▸ Collected data:
□ □ □ □ □

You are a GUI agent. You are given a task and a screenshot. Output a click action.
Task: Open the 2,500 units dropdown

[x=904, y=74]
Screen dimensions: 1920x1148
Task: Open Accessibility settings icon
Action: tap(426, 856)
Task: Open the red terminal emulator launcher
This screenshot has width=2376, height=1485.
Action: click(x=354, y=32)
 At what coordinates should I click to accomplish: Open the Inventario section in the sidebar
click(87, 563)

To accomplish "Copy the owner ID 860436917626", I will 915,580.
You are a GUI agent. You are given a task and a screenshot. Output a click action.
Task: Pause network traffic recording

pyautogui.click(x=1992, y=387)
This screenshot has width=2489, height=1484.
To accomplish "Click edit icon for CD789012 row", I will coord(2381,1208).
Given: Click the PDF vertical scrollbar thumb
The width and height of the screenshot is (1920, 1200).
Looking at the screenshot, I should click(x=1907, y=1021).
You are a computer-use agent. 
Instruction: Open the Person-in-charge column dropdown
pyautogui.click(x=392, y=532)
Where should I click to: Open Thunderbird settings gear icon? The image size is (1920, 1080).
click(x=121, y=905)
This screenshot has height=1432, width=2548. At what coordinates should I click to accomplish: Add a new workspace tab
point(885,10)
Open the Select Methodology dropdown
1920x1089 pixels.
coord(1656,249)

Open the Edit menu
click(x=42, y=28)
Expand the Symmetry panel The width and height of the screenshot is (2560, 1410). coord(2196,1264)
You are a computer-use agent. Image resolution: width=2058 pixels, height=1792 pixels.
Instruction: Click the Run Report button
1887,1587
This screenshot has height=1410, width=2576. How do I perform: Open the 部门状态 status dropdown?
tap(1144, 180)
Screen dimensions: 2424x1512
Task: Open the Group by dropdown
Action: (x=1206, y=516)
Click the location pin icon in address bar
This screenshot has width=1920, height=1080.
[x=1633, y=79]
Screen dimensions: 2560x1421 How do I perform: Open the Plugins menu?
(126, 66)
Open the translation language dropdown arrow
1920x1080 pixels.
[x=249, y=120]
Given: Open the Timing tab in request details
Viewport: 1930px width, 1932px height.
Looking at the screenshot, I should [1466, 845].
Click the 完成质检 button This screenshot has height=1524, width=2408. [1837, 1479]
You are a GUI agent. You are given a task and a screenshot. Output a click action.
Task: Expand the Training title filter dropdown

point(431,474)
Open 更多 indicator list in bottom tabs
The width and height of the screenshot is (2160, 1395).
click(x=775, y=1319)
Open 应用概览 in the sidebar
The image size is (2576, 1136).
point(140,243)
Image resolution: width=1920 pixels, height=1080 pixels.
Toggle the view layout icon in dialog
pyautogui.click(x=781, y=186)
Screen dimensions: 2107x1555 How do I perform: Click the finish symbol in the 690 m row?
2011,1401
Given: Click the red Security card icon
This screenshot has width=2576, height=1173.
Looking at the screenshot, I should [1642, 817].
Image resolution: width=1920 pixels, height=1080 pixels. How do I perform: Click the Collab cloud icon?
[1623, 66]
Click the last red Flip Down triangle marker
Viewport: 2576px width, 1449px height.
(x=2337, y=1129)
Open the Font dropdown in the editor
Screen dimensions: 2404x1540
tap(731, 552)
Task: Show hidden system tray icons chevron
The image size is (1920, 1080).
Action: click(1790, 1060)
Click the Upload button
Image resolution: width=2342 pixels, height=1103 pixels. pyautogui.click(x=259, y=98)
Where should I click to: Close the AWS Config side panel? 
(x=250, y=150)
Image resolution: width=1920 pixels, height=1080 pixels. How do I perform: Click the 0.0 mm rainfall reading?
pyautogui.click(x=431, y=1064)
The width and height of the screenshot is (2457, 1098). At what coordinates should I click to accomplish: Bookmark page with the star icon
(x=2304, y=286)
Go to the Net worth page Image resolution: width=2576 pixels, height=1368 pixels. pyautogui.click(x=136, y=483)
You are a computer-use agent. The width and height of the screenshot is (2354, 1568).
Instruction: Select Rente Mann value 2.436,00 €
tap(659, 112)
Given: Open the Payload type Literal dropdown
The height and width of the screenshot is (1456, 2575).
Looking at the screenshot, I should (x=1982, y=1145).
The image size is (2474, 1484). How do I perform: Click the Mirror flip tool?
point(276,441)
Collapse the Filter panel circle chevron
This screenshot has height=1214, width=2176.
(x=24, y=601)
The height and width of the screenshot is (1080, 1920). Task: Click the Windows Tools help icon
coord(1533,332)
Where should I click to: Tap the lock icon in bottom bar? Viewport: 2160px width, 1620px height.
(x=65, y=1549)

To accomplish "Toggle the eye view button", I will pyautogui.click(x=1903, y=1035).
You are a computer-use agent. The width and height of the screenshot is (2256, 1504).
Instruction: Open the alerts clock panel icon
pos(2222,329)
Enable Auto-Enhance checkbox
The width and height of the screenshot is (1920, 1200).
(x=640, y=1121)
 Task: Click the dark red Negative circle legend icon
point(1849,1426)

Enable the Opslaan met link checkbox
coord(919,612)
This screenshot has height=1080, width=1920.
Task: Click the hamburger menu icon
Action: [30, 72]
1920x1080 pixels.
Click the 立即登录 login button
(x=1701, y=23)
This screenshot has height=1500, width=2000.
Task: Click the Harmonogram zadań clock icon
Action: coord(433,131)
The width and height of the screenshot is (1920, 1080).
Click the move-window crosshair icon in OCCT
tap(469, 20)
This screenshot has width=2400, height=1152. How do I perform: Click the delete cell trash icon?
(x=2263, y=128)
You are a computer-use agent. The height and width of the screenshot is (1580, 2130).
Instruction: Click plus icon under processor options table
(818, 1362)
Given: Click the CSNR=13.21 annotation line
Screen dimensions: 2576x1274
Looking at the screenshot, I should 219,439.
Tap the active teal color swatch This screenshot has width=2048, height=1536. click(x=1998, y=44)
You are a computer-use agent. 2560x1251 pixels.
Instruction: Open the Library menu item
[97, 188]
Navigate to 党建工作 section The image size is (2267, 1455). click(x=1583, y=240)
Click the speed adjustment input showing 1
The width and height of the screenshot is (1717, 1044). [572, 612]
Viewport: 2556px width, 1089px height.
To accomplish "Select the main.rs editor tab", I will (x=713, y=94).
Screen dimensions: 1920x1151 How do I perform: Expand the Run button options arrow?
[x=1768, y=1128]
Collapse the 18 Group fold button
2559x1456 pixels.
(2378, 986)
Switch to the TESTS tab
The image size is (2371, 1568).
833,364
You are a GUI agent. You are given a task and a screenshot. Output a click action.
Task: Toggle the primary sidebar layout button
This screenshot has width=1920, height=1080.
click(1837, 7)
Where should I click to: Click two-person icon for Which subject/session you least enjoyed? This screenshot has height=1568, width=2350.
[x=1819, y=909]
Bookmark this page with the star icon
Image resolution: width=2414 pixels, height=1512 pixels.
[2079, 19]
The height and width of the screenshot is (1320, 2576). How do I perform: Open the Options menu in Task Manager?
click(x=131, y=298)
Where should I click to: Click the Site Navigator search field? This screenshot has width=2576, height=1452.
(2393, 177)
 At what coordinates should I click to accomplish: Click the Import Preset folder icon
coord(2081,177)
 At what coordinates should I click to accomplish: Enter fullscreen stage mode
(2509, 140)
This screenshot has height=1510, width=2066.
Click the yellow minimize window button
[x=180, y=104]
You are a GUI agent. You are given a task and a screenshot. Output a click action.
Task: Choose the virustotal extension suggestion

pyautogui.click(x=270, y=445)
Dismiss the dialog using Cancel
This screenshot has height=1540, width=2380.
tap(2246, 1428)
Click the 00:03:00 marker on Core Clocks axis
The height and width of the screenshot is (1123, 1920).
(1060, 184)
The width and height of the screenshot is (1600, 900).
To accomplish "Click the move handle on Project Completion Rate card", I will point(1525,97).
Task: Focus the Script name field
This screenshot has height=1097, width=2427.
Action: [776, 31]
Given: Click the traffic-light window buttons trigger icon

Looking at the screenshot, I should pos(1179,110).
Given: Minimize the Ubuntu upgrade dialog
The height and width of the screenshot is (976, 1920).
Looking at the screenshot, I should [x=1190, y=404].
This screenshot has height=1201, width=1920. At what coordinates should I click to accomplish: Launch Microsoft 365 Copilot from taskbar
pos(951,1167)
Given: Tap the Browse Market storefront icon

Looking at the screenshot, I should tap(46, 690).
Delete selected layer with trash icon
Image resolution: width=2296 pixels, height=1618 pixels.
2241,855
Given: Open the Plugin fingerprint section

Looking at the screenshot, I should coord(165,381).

□ □ □ □ □

▸ WHAT IS REQUIRED:
Which lines run from the one holding "The width and height of the screenshot is (1920, 1080)." through the one holding "You are a computer-use agent. The height" in the records above? Repeat them exactly, both included, and nothing more.

▸ RESULT FOR THIS EXERCISE:
The width and height of the screenshot is (1920, 1080).
Click the move-window crosshair icon in OCCT
tap(469, 20)
This screenshot has width=2400, height=1152. How do I perform: Click the delete cell trash icon?
(x=2263, y=128)
You are a computer-use agent. The height and width of the screenshot is (1580, 2130).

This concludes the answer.